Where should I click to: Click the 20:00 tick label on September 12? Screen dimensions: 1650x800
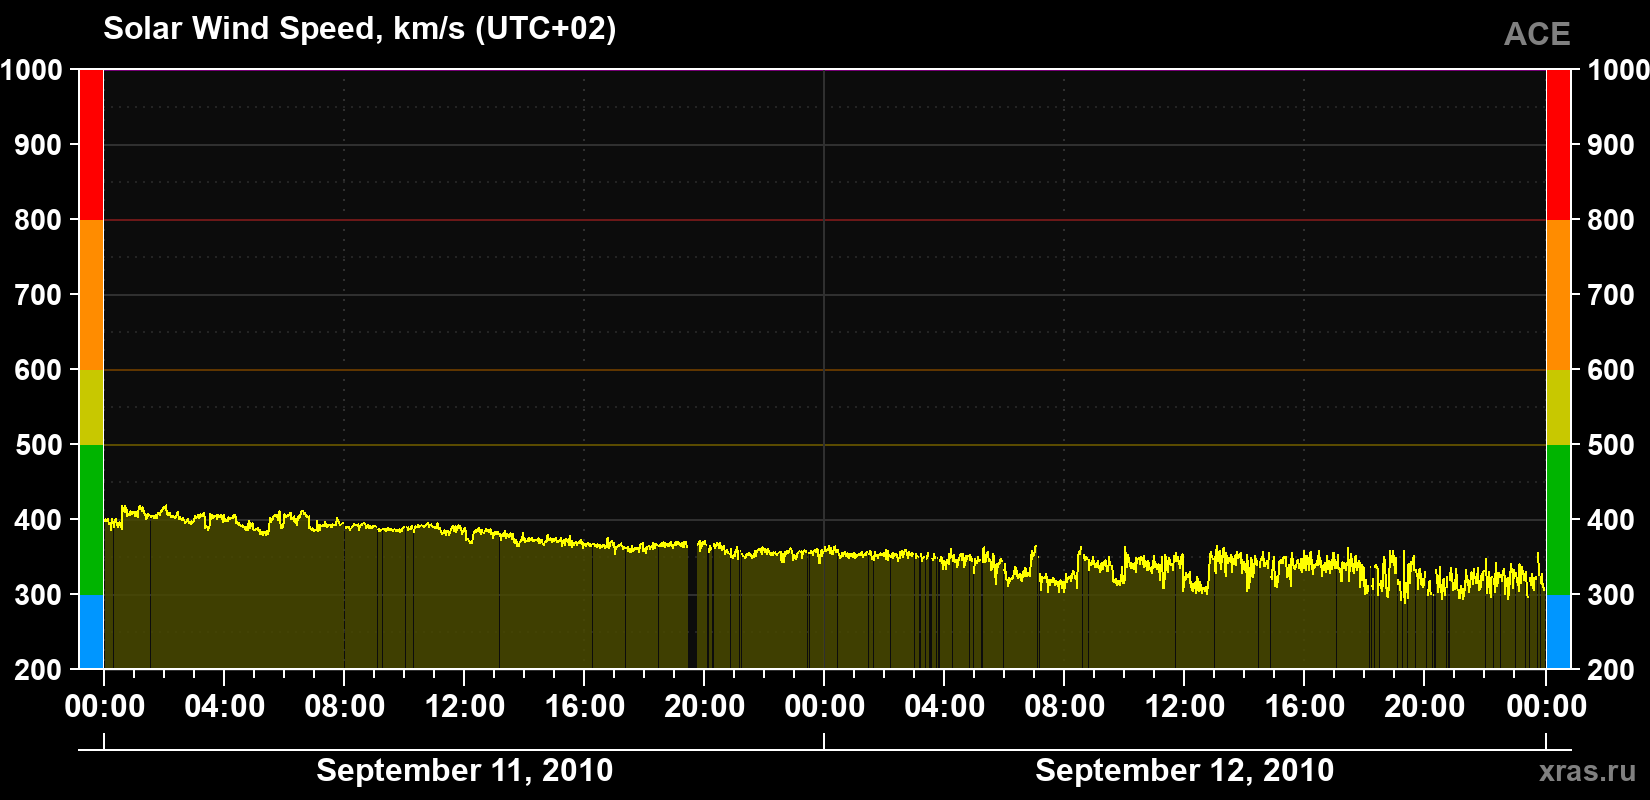1424,706
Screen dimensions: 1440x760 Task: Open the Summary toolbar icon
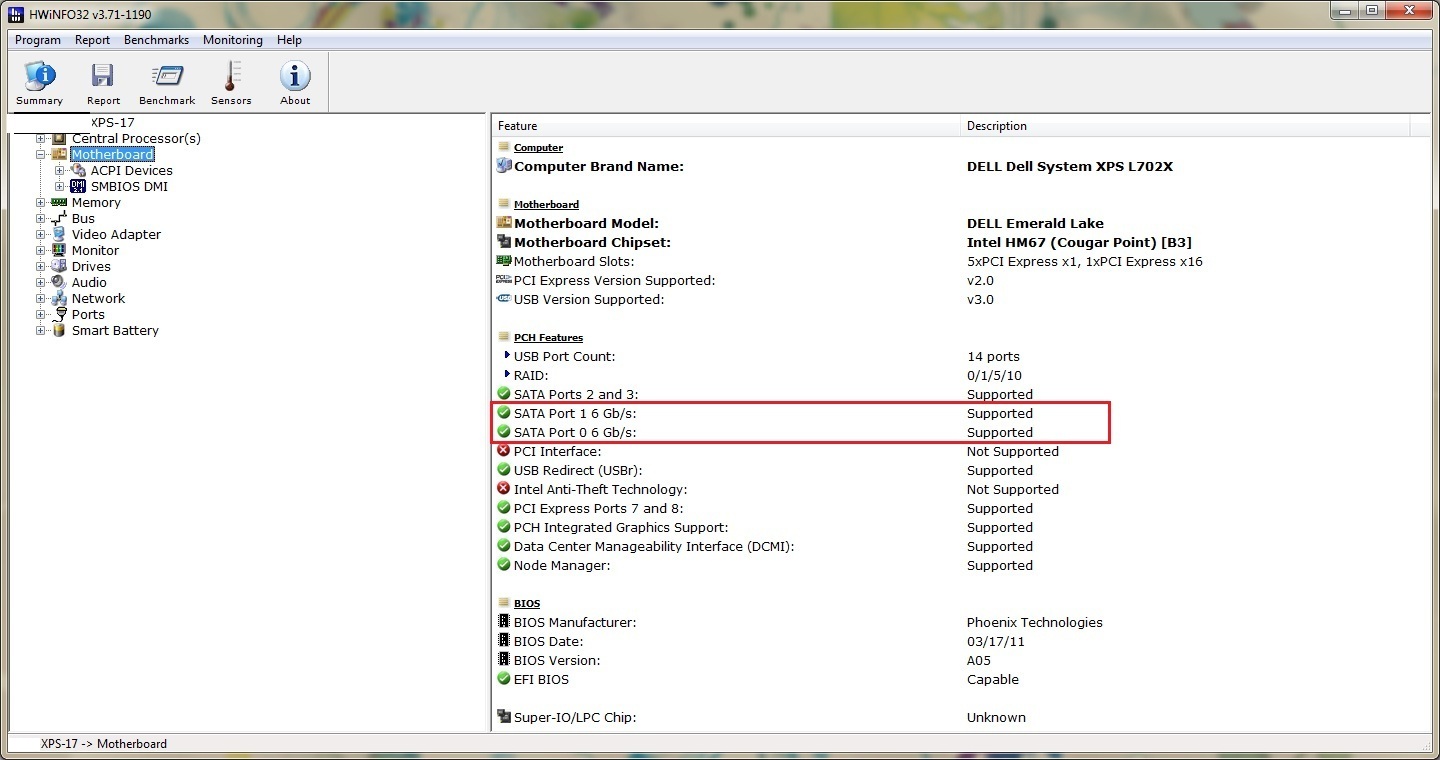(x=39, y=78)
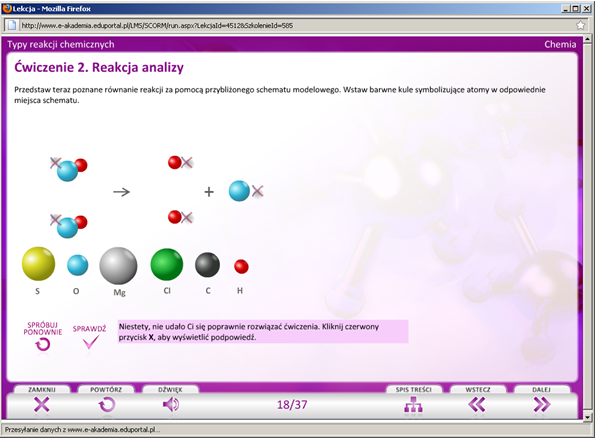Click the scrollbar down arrow
The image size is (596, 440).
click(x=587, y=417)
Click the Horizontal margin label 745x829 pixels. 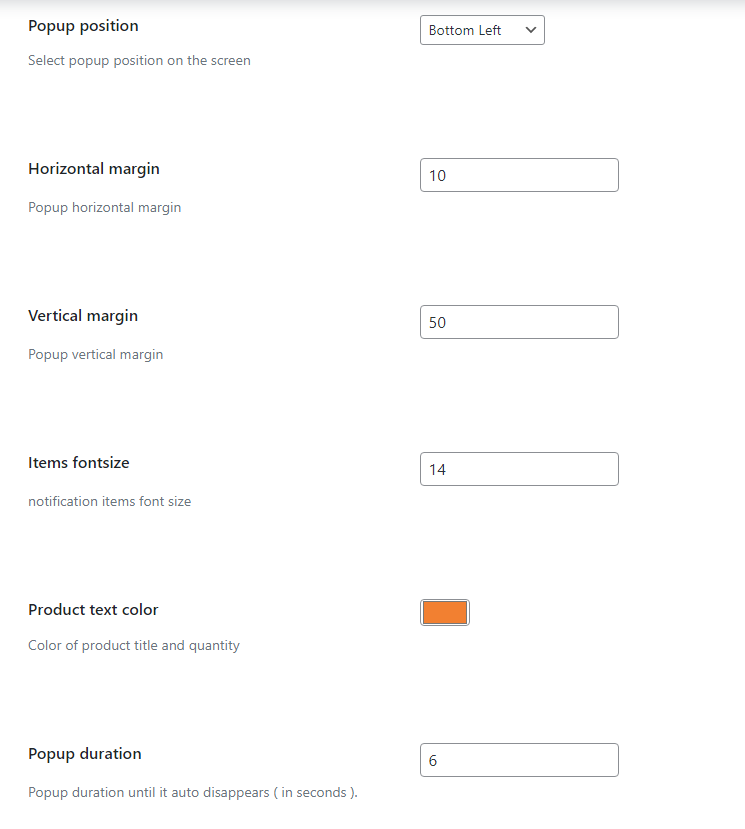(x=93, y=169)
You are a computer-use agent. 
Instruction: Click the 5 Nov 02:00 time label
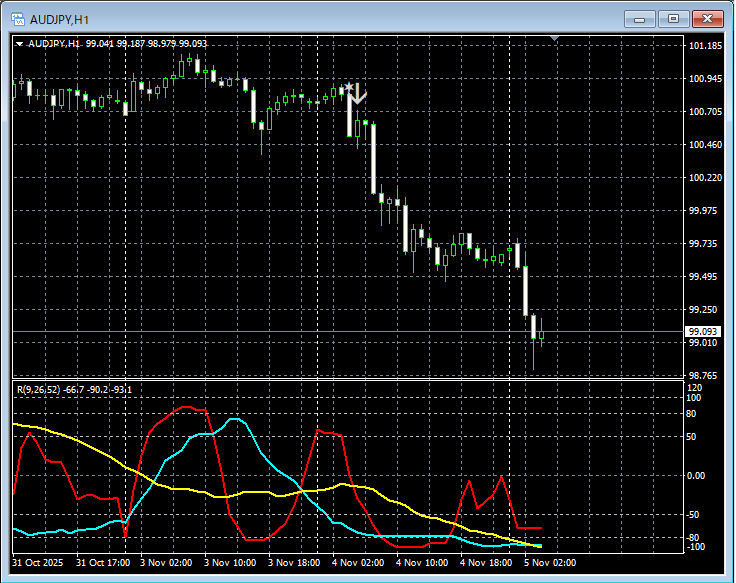click(x=550, y=563)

## Work to complete
Output exactly the lines from the one containing "You are a computer-use agent." through the last line of the records above, both included, leaving out any pictures.

## Solution to this problem
You are a computer-use agent. 
Instruction: Click the 5 Nov 02:00 time label
click(x=550, y=563)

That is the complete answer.